* _EXERCISE DESCRIPTION_
Reproduce, word for word, everything in the article about Gareth Morgan below from "Mr Morgan says" down to "to arrest deforestation.".

* _SOURCE DOCUMENT_
++++++++++++++++++++
For anyone still shaken if not by our recent earthquakes, then the US political election, comparisons between US president-elect Donald Trump and would-be politician Gareth Morgan are inevitable.
Both are wealthy, outspoken and want to steer the course of their respective countries.
Mr Trump will get the chance to lead America when he takes office next January.
Mr Morgan hopes to influence New Zealand policy and plans to decide whether to seek a spot in Parliament early next year.
I asked him how he would contrast himself with Trump.
He replied the president-elect has three audiences: "Those who have been left behind by globalisation, the technology revolution and the concentration of power amongst elites; those well-to-do American Republicans who have little to no belief that government should play any role in looking after the weak and vulnerable in society; and the bigots and intolerant in America who resent anyone who is not a facsimile of themselves, those 'deplorables' absolutely intolerant of minorities.
"It is a weird collective of support."
Mr Morgan says the only group of the three he would identify with is the first.
He's an ambassador for the United Nation's He for She gender equality campaign and has co-authored books about climate change, public policy, finance and travel.
Mr Morgan has spent about six months outside New Zealand this year. As a Unicef ambassador, he has visited Timor-Leste, Palestine, Jordan and Lebanon the last few months.
He also surveys projects funded by the philanthropic organisation he and his wife, Joanne, founded called the Morgan Foundation.
The charitable trust is "primarily for the purpose of reducing the wealth disparities between people".
When I reached him Monday via email, Mr Morgan was at sea, en route to Borneo, the world's third-largest island and home to one of its oldest rainforests.
He said he hoped to arrest deforestation.
"The plywood industry is ripping into the forest..." just as it was in Madagascar, another island he had recently visited.
"For me, the cats initiative is over. We have achieved what we set out to do"
Back in Aotearoa, Mr Morgan announced earlier this month he resigned his position as Morgan Foundation trustee to launch his TOP political party.
On the day before Guy Fawkes Night, he pledged to "light a fuse under this", saying he'd nudge, push and shove the establishment parties to make a difference for New Zealanders.
"I feel that a fair society is one that will gain far more prosperity overall."
He told 48 Hours Bay of Plenty residents would benefit from TOP policies that re-establish fairness in our tax and welfare system, and stimulate investment by firms that create employment.
"The Opportunity Party is about ensuring our children and their children are not disadvantaged by my generation leaving behind us housing that is unaffordable, rents that eat up most of their income, a public schooling system that fails to equip kids adequately for a world with different types of work, and a natural environment that is significantly degraded compared to the one we inherited."
Mr Morgan said his party would be list-only and would not run candidates in electorates.
He plans to finish research involving the country's socio-economic health in February before determining whether he has enough public support to gain at least five per cent of the vote.
++++++++++++++++++++
* _RAW DATA_
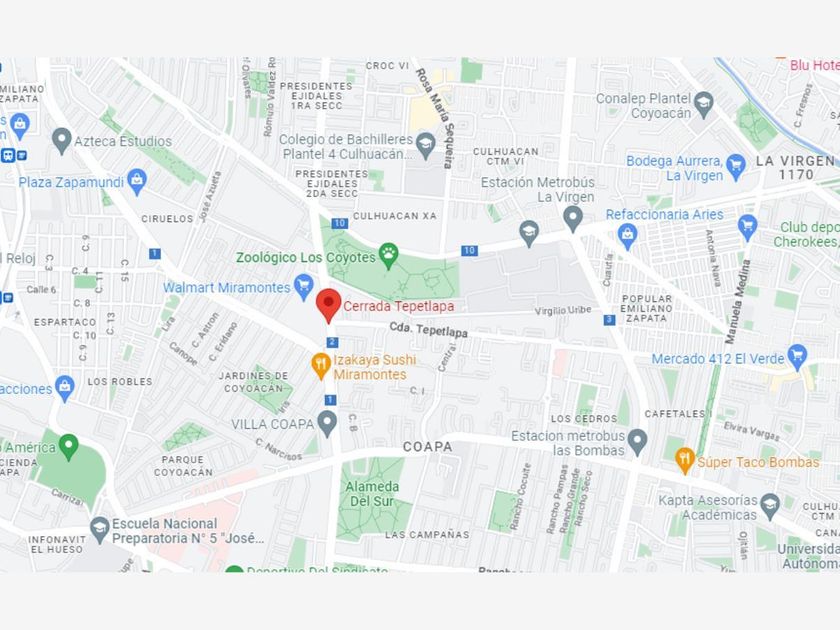
Task: Select the Zoológico Los Coyotes paw icon
Action: (x=388, y=256)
++++++++++++++++++++
* _WRITTEN RESPONSE_
Mr Morgan says the only group of the three he would identify with is the first.
He's an ambassador for the United Nation's He for She gender equality campaign and has co-authored books about climate change, public policy, finance and travel.
Mr Morgan has spent about six months outside New Zealand this year. As a Unicef ambassador, he has visited Timor-Leste, Palestine, Jordan and Lebanon the last few months.
He also surveys projects funded by the philanthropic organisation he and his wife, Joanne, founded called the Morgan Foundation.
The charitable trust is "primarily for the purpose of reducing the wealth disparities between people".
When I reached him Monday via email, Mr Morgan was at sea, en route to Borneo, the world's third-largest island and home to one of its oldest rainforests.
He said he hoped to arrest deforestation.